As FTX’s debtors announced on Tuesday that they could repay up to “118% of the authorized claims,” there is an important nuance to interpret regarding the amounts involved. What is the status of this case?

FTX Unveils a Plan to Reimburse Creditors
In a press release published on Tuesday, FTX’s debtors announced that they had presented a reorganization plan to the bankruptcy court in order to repay the customers who were victims of the financial crime committed by Sam Bankman-Fried (SBF).
Subject to the approval of this plan, the injured parties can thus hope to obtain some form of compensation within 60 days preceding its enforcement.
Thus, the debtors boast of being able to repay up to “118% of the authorized claims” for 98% of the creditors.

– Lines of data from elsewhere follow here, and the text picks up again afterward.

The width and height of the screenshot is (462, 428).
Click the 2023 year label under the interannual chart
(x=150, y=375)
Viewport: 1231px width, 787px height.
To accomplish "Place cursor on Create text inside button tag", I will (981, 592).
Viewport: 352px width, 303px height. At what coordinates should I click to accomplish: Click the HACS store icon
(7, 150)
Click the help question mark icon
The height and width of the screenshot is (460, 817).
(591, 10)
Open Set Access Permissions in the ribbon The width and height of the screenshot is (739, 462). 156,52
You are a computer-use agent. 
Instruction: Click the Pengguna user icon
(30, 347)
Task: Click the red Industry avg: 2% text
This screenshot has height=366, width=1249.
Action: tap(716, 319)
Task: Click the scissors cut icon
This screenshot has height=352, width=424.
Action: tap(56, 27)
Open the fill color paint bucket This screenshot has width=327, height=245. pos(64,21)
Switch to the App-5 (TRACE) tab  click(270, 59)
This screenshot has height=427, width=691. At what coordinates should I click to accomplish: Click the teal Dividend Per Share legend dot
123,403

John J. Ray III, the CEO appointed in charge of this restructuring, even self-congratulates on a supposed positive outcome: “We are pleased to be able to propose a Chapter 11 plan that envisions returning 100% of the bankruptcy claim amounts, plus interest for non-governmental creditors”.

In reality, it is important to recall what is defined as 100% of the claims “plus interest.” And for good reason, it was announced last month that creditors would be repaid based on the dollar value of their assets at the time of FTX’s bankruptcy in November 2022. Whereas Bitcoin (BTC) was trading around $17,000 at the time compared to more than $62,000 today, we are actually far from the mark.
On their part, the debtors try to justify themselves by explaining the complexity of the operation, given that at the time of the bankruptcy, FTX only held 0.1% of the BTC and 1.2% of the ETH it was supposed to hold for its clients.
Conclusion:
The announcement of the potentially imminent reimbursement of former FTX clients thus sounds like good news. Even if the 118% promised to creditors struggles to offset the nearly 70% of value lost on the Bitcoin price alone.